◆ Exercise directions: From the first line to the last, reproduce the data exactly.

Segment Open

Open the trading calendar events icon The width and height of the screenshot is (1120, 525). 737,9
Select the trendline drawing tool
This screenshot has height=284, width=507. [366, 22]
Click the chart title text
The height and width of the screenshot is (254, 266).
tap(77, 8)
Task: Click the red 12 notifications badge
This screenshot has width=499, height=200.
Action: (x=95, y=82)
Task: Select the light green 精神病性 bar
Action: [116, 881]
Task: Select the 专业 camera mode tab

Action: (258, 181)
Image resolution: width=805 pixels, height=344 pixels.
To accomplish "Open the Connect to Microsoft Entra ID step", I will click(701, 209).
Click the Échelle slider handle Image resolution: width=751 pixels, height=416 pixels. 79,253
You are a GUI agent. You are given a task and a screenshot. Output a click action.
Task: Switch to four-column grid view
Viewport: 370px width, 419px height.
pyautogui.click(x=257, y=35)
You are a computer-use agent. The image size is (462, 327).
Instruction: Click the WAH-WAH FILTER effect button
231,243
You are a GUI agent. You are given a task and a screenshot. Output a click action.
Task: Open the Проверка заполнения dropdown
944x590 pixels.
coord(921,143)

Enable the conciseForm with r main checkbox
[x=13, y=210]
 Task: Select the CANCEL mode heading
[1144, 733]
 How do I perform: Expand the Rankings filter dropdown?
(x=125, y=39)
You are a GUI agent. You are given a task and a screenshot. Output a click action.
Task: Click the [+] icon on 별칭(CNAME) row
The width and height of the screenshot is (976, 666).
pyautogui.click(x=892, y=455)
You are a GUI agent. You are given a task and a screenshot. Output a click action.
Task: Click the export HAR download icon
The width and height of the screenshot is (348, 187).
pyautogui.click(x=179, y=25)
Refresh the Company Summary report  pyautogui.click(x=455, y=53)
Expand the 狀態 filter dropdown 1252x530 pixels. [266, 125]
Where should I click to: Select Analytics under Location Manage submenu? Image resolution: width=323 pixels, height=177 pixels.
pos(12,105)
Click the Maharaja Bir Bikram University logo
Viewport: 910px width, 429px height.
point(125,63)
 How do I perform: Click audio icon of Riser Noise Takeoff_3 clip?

Segment Closed

◆ Result of the exercise:
Open the trading calendar events icon The width and height of the screenshot is (1120, 525). 737,9
Select the trendline drawing tool
This screenshot has height=284, width=507. [366, 22]
Click the chart title text
The height and width of the screenshot is (254, 266).
tap(77, 8)
Task: Click the red 12 notifications badge
This screenshot has width=499, height=200.
Action: (x=95, y=82)
Task: Select the light green 精神病性 bar
Action: [116, 881]
Task: Select the 专业 camera mode tab

Action: (258, 181)
Image resolution: width=805 pixels, height=344 pixels.
To accomplish "Open the Connect to Microsoft Entra ID step", I will click(701, 209).
Click the Échelle slider handle Image resolution: width=751 pixels, height=416 pixels. 79,253
You are a GUI agent. You are given a task and a screenshot. Output a click action.
Task: Switch to four-column grid view
Viewport: 370px width, 419px height.
pyautogui.click(x=257, y=35)
You are a computer-use agent. The image size is (462, 327).
Instruction: Click the WAH-WAH FILTER effect button
231,243
You are a GUI agent. You are given a task and a screenshot. Output a click action.
Task: Open the Проверка заполнения dropdown
944x590 pixels.
coord(921,143)

Enable the conciseForm with r main checkbox
[x=13, y=210]
 Task: Select the CANCEL mode heading
[1144, 733]
 How do I perform: Expand the Rankings filter dropdown?
(x=125, y=39)
You are a GUI agent. You are given a task and a screenshot. Output a click action.
Task: Click the [+] icon on 별칭(CNAME) row
The width and height of the screenshot is (976, 666).
pyautogui.click(x=892, y=455)
You are a GUI agent. You are given a task and a screenshot. Output a click action.
Task: Click the export HAR download icon
The width and height of the screenshot is (348, 187).
pyautogui.click(x=179, y=25)
Refresh the Company Summary report  pyautogui.click(x=455, y=53)
Expand the 狀態 filter dropdown 1252x530 pixels. [266, 125]
Where should I click to: Select Analytics under Location Manage submenu? Image resolution: width=323 pixels, height=177 pixels.
pos(12,105)
Click the Maharaja Bir Bikram University logo
Viewport: 910px width, 429px height.
point(125,63)
 How do I perform: Click audio icon of Riser Noise Takeoff_3 clip?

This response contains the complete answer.